We package Ideal Switch units with fundamental “automation handles” for each market segment to enable seamless system-level integration. In packaging automation-ready features, we consider the product and system lifecycle. For example, capitalizing on our miniaturization technology, we choose form factors that lend themselves to retrofitting. We also scout for established partners in target market segments to enhance their proven business models with enabling next-generation technology.
11. Tell us about your background and what led you to Menlo Micro.
I have more than 40 years of experience in the electronic systems and semiconductor industries, including executive leadership positions in public and private companies. As CEO of Menlo Micro, I oversee the company’s corporate direction, vision and strategy, focusing on leadership, technology innovation and customers.
Prior to Menlo Micro, I founded nGeniSys, an investment and consulting firm focused on the electronics, semiconductor and telecommunications industries. I also held the position of EVP of marketing at Microsemi, where I led the integration of Actel, Zarlink and Symmetricom, representing more than $700 million of M&A over a four-year period.

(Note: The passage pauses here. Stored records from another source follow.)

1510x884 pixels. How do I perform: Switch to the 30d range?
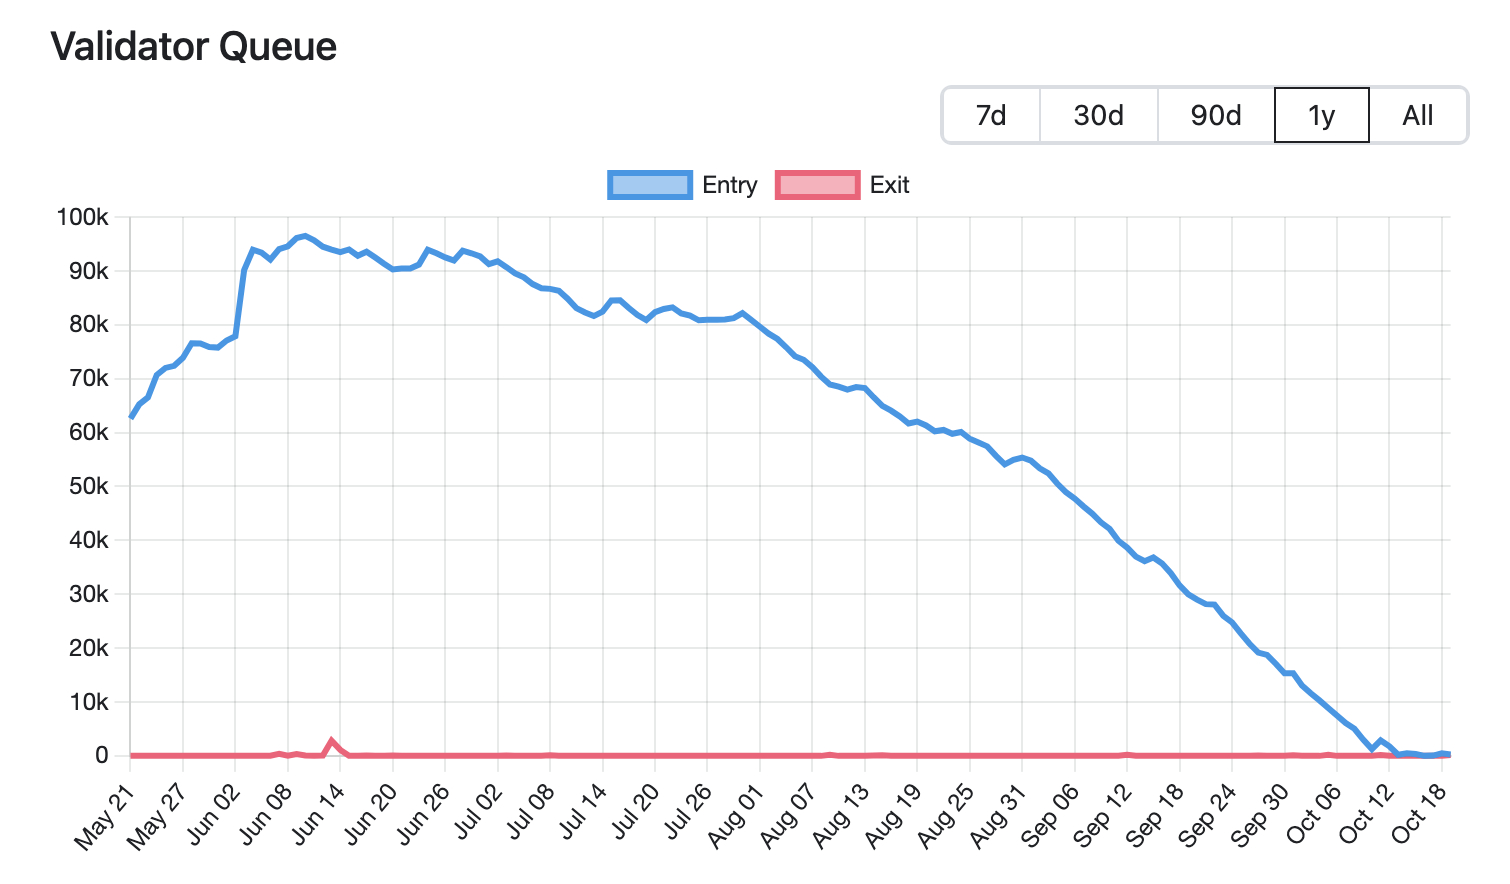pyautogui.click(x=1099, y=115)
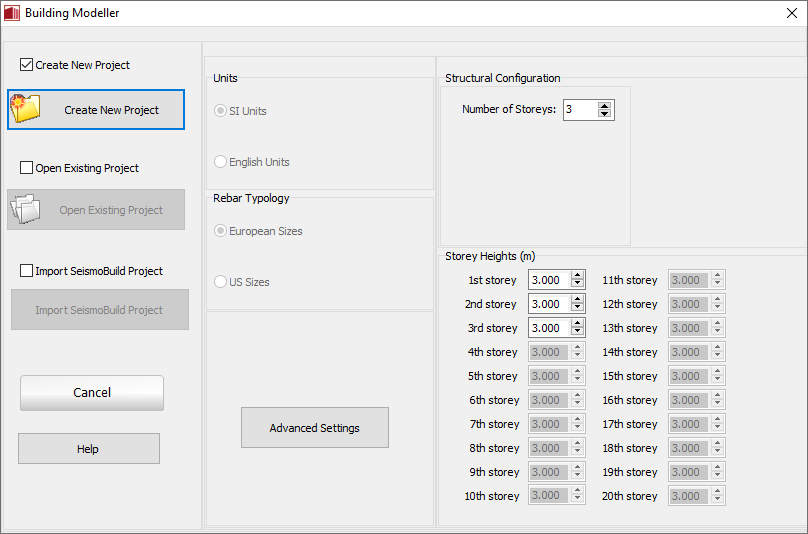This screenshot has height=534, width=808.
Task: Click the folder icon on Create New Project
Action: point(26,109)
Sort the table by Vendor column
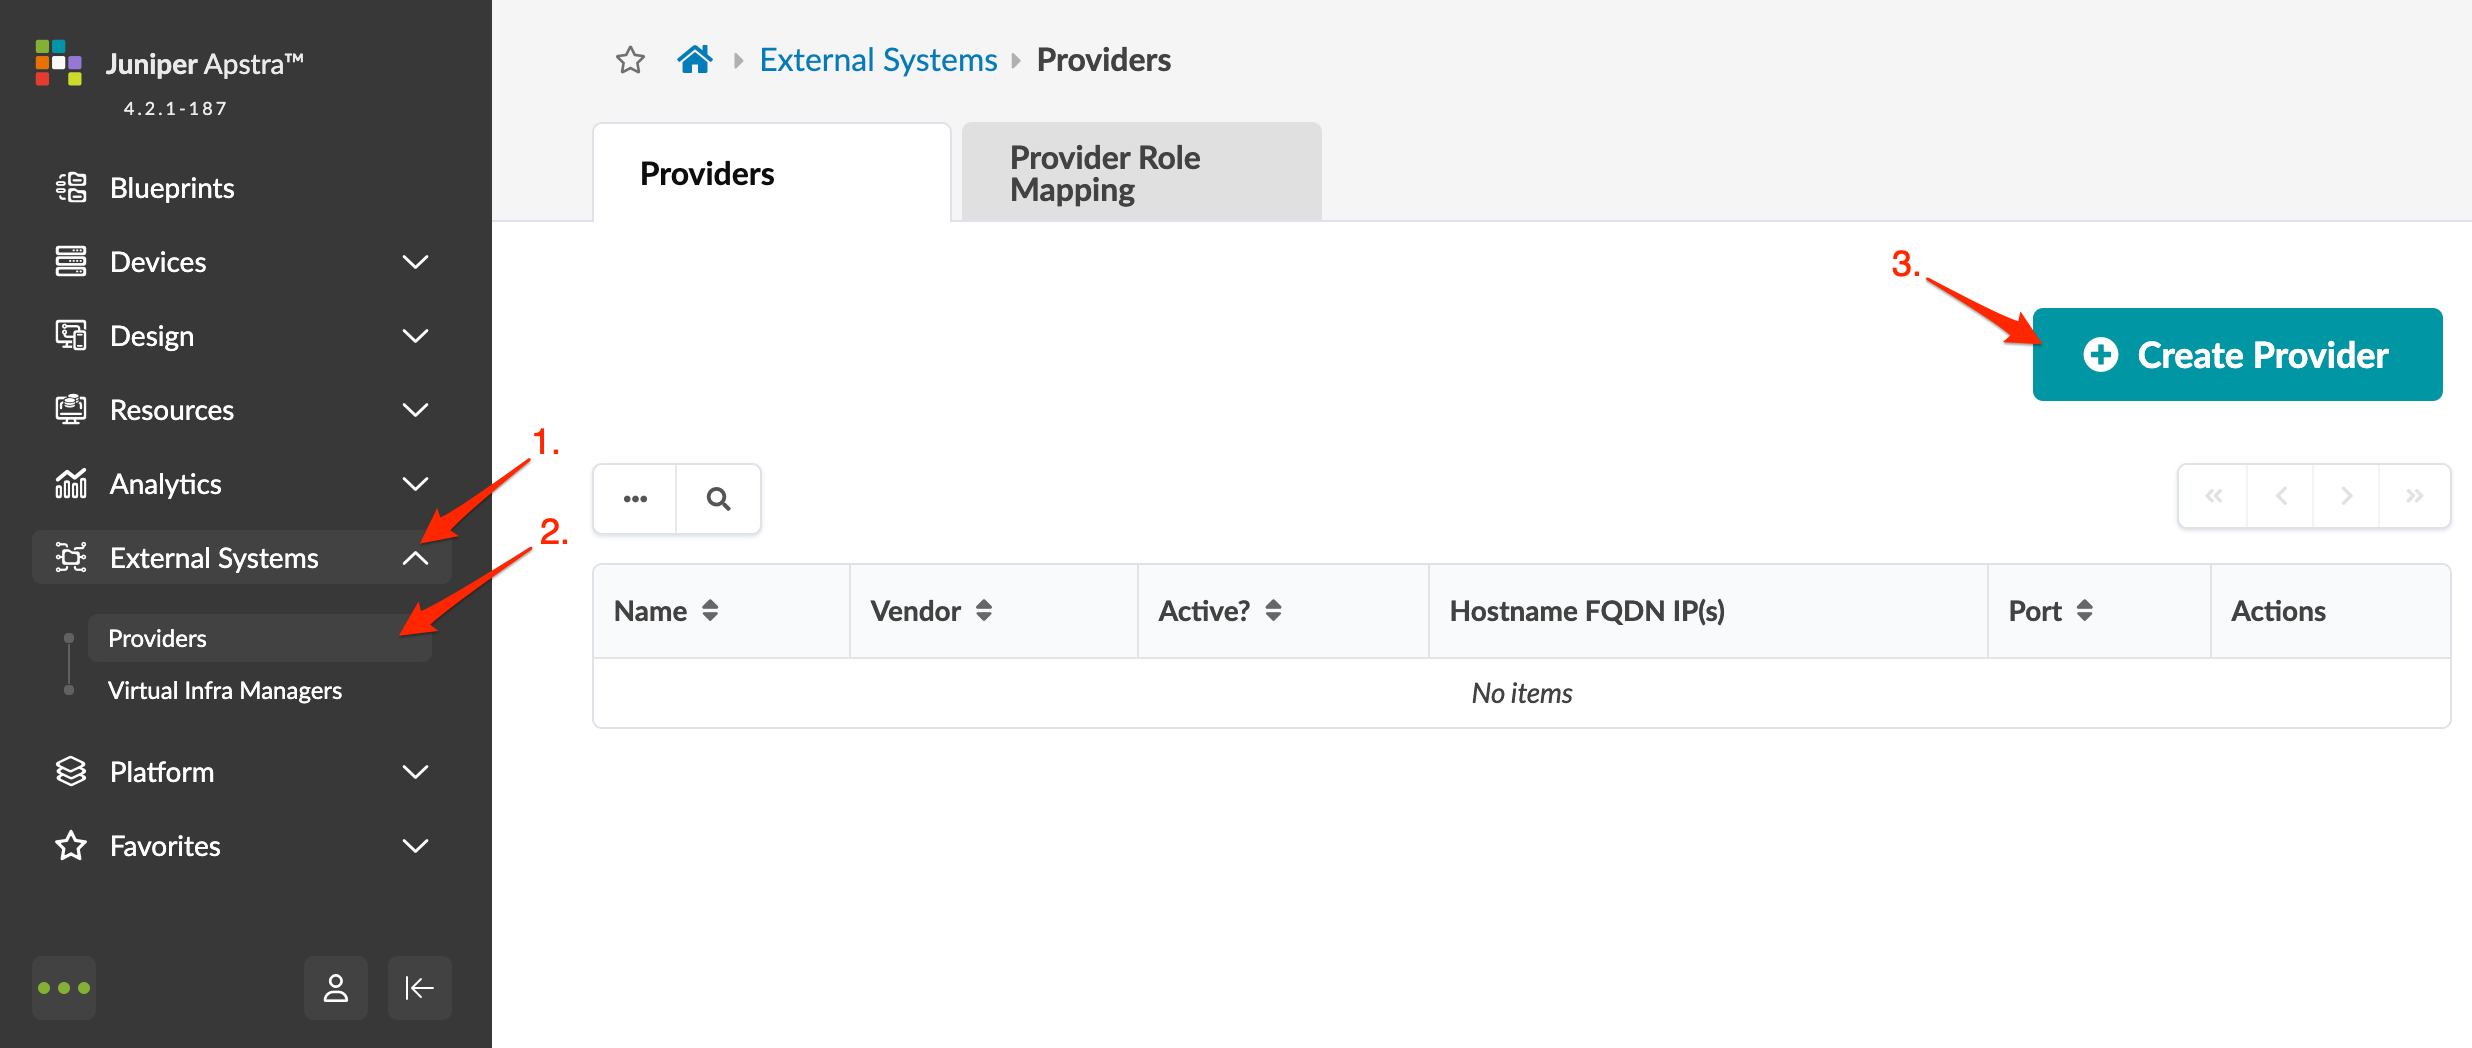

When the Menlo Micro CEO opportunity arose, I was immediately drawn to the challenge of bringing the Ideal Switch to market, accelerating the product roadmap and delivering next-generation products that will have a profound, positive impact on the electronics industry and society as a whole. With today’s trends toward industrial IoT and the “electrification of everything,” the need for miniaturized, low power and reliable switching technology will continue to grow.
From CEO to product engineer, everyone at Menlo shares a sense of urgency to help make the world a better, greener place with transformative switching technology that will save enormous amounts of energy in billions of devices and systems deployed everywhere. Like everyone else at Menlo, I can’t wait for what’s next.